== PASSAGE PROVIDED ==
----

Made in Marin

Local Makers Based In Marin

Made in Marin presents local makers—designers and manufacturers, artists and craftspeople—based in Marin. This reoccurring exhibit highlights the work of emerging makers who live and work in our community. Made in Marin lauds the county’s heritage of creative artisans and the beauty of the work made by our neighbors.

 

About the Artists

Grayson Kent

Grayson Kent (b. 1974) was born and raised in Inverness, CA and has worked for the past twenty-three years as an artist and arborist. 

Kent’s art practice started with a coincidental visit to the printmaking facility at UC Santa Cruz. While studying Environmental Sciences, he wandered into the university’s printmaking facility and was immediately intrigued by the machinery, smells, paper, and technical processes. After spending two years at UC Santa Cruz he transferred to College of Marin where he began a dedicated study of printmaking with artist Trune Bykle. Kent started experimenting with etching and his early work referenced his surrounding environment – the thick woods of West Marin, old cars, local history, and the daily scenes from his work as an arborist. 

In 1997, Kent was introduced to printmaker Rick Little and started to work in his Point Reyes-based studio. Little became a mentor and encouraged Kent to go back to school at Sonoma State University to further his studies in printmaking and hone his skills. 

Once there, Kent began making woodcut prints and especially enjoyed the process of drawing, carving and inking directly onto the wood. He found his medium with the woodcut technique of printmaking and as he moved away from etching, he maintained his focus on tight, fine lines and strong contrast.

----

== EXTRACTED DATA ==
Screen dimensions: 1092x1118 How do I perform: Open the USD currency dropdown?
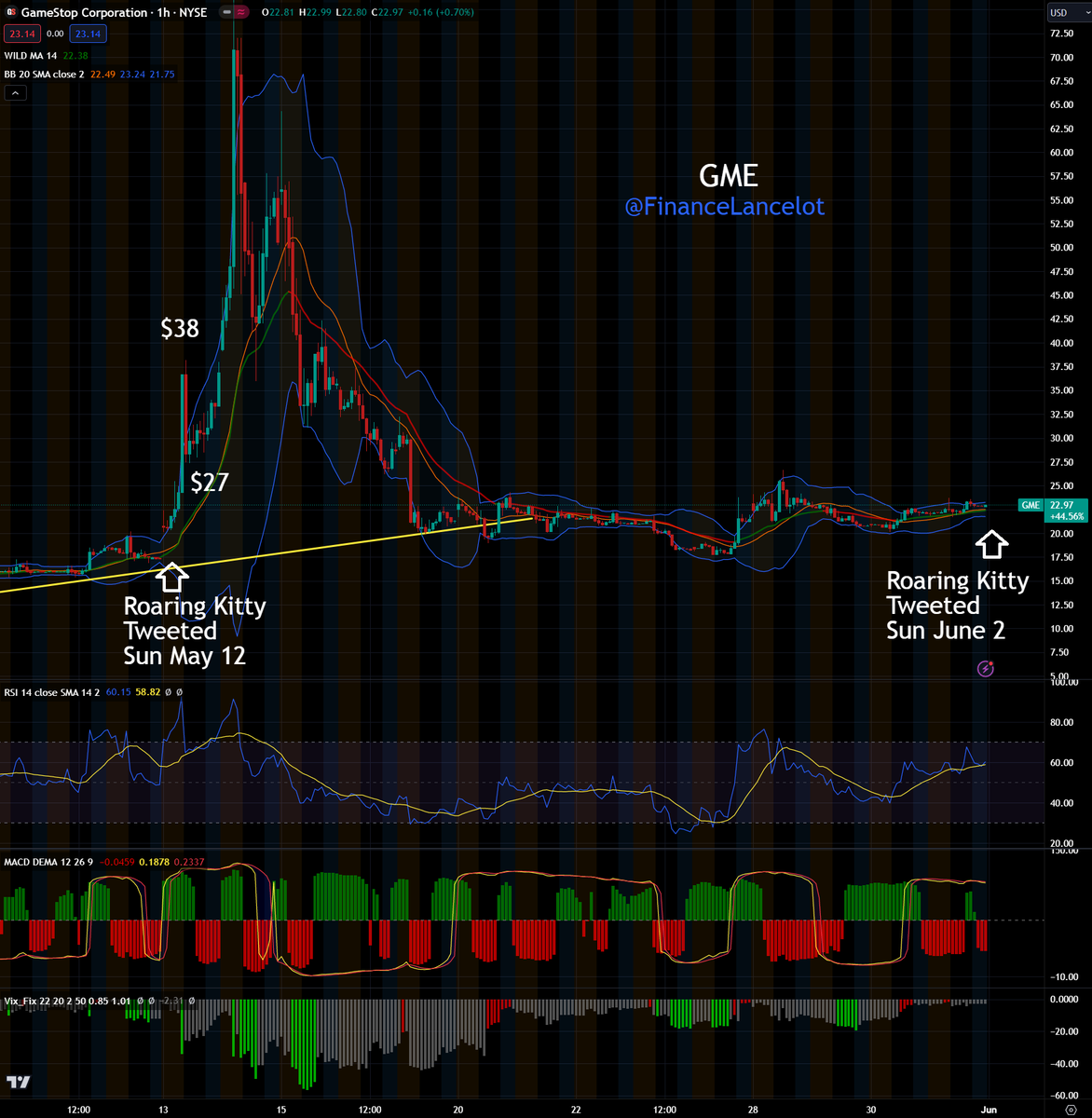[1063, 12]
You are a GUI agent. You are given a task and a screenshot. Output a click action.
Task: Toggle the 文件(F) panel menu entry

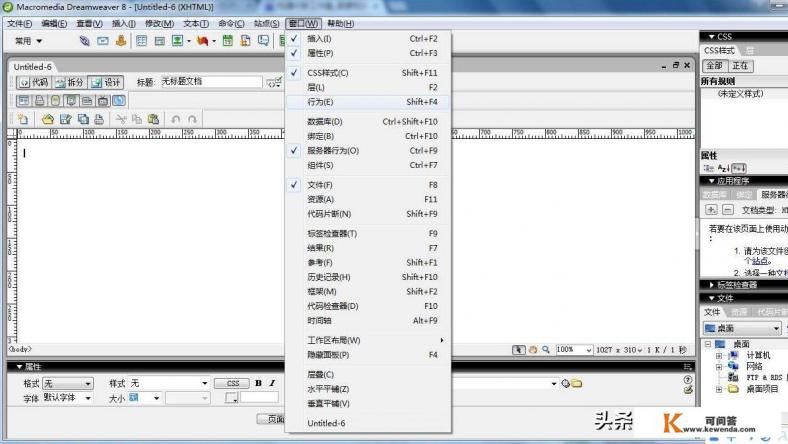tap(321, 185)
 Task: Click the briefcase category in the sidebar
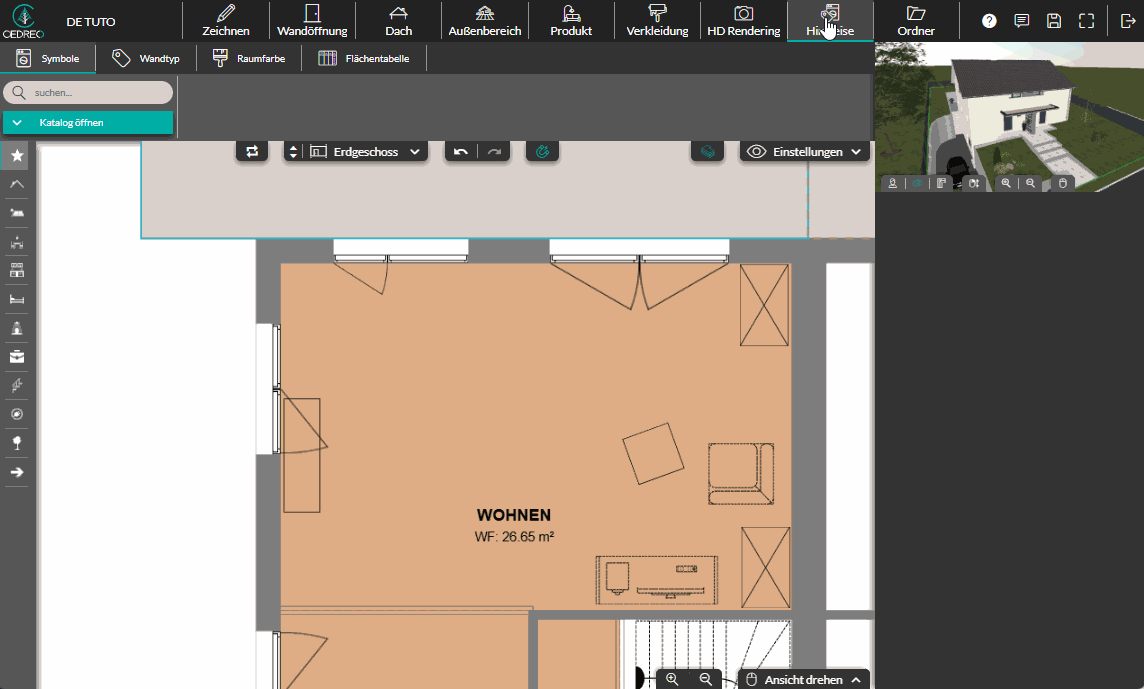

----

== GIVEN EXERCISE ==
From the Made in Marin page above, transcribe the part that begins with the words containing "Kent’s art practice" and ends with "hone his skills.".

== RESPONSE FOR THIS EXERCISE ==
Kent’s art practice started with a coincidental visit to the printmaking facility at UC Santa Cruz. While studying Environmental Sciences, he wandered into the university’s printmaking facility and was immediately intrigued by the machinery, smells, paper, and technical processes. After spending two years at UC Santa Cruz he transferred to College of Marin where he began a dedicated study of printmaking with artist Trune Bykle. Kent started experimenting with etching and his early work referenced his surrounding environment – the thick woods of West Marin, old cars, local history, and the daily scenes from his work as an arborist. 

In 1997, Kent was introduced to printmaker Rick Little and started to work in his Point Reyes-based studio. Little became a mentor and encouraged Kent to go back to school at Sonoma State University to further his studies in printmaking and hone his skills.